Me levanté de un salto.
– ¡Hattie, por Dios! ¿Por qué me pegas? -Estaba más atónita que dolorida y las facciones de Hattie estaban desfiguradas por su propio dolor.
– -¡Idiota! ¿Cómo puede una chica tan inteligente ser tan idiota? ¡Me preocupas tú! ¡No yo! ¡No tu madre! ¡Eres tú quien me preocupa!
– ¿Benedetta? -dijo una voz agitada proveniente del dormitorio de mi madre-. ¡Benedetta!
– ¿Mamá? -Pasé junto a Hattie hacia el cuarto de mi madre reaccionando como un piloto automático. Abrí la puerta y el perfume a rosas me llenó la nariz. Era abrumador, agresivo. De súbito, estaba ansiosa. Presa del pánico. Llegué a la ventana y la abrí. El aire fresco de la noche movió las sedosas cortinas.
– ¡Cierra esa ventana! -dijo mi madre-. ¡Ciérrala!
– Sshh, la dejo abierta. No hay nadie fuera. Cálmate» -Respiré mejor con el aire fresco-. Deja de preocuparte. Todo está bien.
– -¿Lavaste los platos? Lava los platos, Bennie.
– -Ya están lavados.
– -Lava los platos, lava los platos.
– -Ya están lavados. Lo ha hecho Hattie. -Fui hasta la cama y la cogí de la mano, que estaba débil y cálida. Le aparté un mechón de la frente húmeda.
– Lava los platos. Están en la cocina.
– Hattie ya los ha lavado. Están guardados. Están limpios. ¿Cómo te encuentras?
– Está oscuro. -Trató de sentarse, luego se dejó caer sobre las almohadas-. Es tarde. Debes irte a casa. Vete a casa. Vete a casa.
– Estoy en casa. Hattie me dijo que hoy has tomado un poco de sopa. Eso está muy bien.
– Está oscuro. Está oscuro. Lava los platos. Lava los platos. Dame un kleenex.
– ¿Cómo estás? -Me senté en la cama, que crujió sonoramente. Otra cosa que no me dejaba cambiar- Necesitas un kleenex, olvídate de los kleenex. ¿Qué has comido hoy? ¿Un poco de sopa?
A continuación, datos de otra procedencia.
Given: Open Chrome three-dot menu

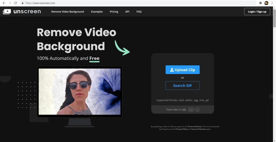Looking at the screenshot, I should (x=272, y=3).
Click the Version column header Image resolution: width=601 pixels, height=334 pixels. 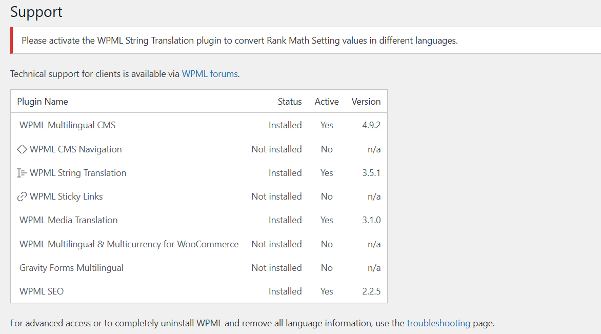coord(366,102)
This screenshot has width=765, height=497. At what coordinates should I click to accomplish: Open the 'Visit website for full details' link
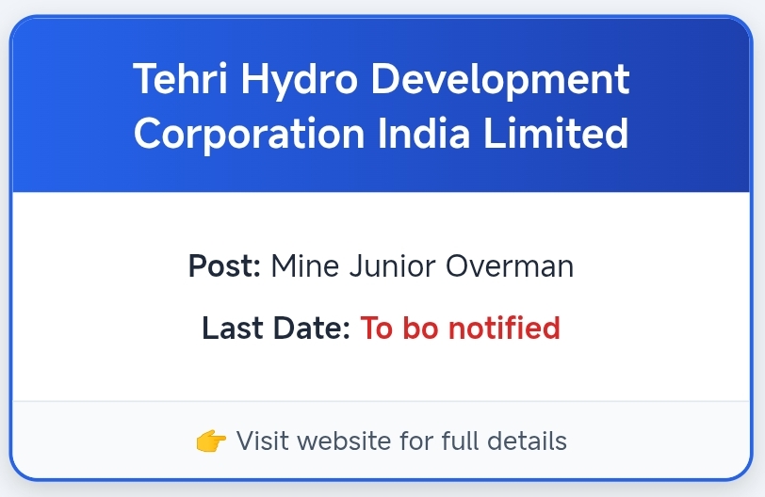(401, 441)
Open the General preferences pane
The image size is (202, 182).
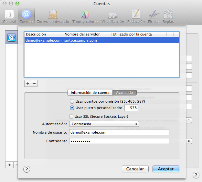tap(9, 16)
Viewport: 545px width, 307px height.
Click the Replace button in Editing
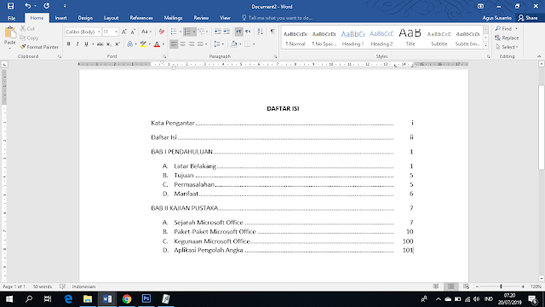pyautogui.click(x=507, y=38)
1-Lo necesito. Lo necesito. Está oscuro. -Levantó la voz hasta transformarse casi en un chillido de ansiedad-. Lo necesito. Lo necesito. Lo necesito.
– Muy bien, cálmate. -Saqué un pañuelo de papel de la caja que había en la mesilla de noche y ella lo agarró y lo arrugó y lo apretó como si fuera un corazón palpitante. Dentro de poco, lo haría trizas y luego se metería los restos en los bolsillos de la bata. Lo que quedara lo escondería bajo la manta y la almohada-. ¿Ya estás mejor? ¿Contenta con tu kleenex? -No podía evitar la irritación en la voz. Gastaba cada día un paquete de kleenex, aunque Hattie los compraba de tamaño familiar. Los necesitábamos del tamaño familia enloquecida.
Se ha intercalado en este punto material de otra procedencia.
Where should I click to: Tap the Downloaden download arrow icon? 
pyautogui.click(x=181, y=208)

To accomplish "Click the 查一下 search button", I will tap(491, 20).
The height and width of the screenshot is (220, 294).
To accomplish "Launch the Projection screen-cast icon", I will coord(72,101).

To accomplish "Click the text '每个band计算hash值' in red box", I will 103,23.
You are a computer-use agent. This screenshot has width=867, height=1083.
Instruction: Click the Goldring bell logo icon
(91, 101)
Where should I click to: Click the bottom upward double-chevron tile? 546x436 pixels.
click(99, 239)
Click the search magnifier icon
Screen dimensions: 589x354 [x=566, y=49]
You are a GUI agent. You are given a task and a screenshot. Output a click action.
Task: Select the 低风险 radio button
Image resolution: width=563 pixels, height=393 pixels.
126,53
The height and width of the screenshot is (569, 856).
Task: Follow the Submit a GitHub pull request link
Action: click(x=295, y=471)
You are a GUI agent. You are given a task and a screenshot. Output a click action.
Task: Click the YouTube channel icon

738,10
– Léeme algo. Léeme. Léeme. Está oscuro.
– De acuerdo. -Arrastré una silla hasta el borde de la cama, me quité los zapatos en la oscuridad y puse los pies sobre el travesaño de la mesilla.
– -Lee, lee, lee.
– -Calma. Todo está bien, mamá. Cálmate y lo haré. --No es que fuera a encender la luz ni que me molestara en coger un libro, no tenía sentido. Cada noche le contaba todo lo que me había pasado ese día. No tengo ni idea de por qué lo hacía ni me engañaba a mí misma pensando que me comprendía. Simplemente se lo contaba como si se tratase de una novela, y entonces se calmaba y al rato empezaba a dormitar. Lo había hecho cada noche desde que se volvió loca, que para mí era ya una fecha perdida en las brumas del pasado. Había destrozado suficientes kleenex como para reforestar el noreste del Pacífico.
– Lee, lee, léeme algo. -Empezó a destrozar el kleenex-. Ahora, ahora, ahora.
– Pues hoy se enteró de que su amado había sido asesinado --dije, y conté toda la historia. Ella parloteaba sin escuchar nada de lo que le decía. Y, sinceramente, yo tampoco escuchaba lo que ella decía.
Estaba pensando en Hattie.
Más tarde, de pie junto a Bear en medio de mi sala, escuchaba la voz preocupada de Sam en el contestador automático. Había llamado cinco veces para ver cómo estaba; sus mensajes se mezclaban con los de los periodistas, pero aún no podía contestarle. Debía analizar los destrozos causados por el huracán Azzic.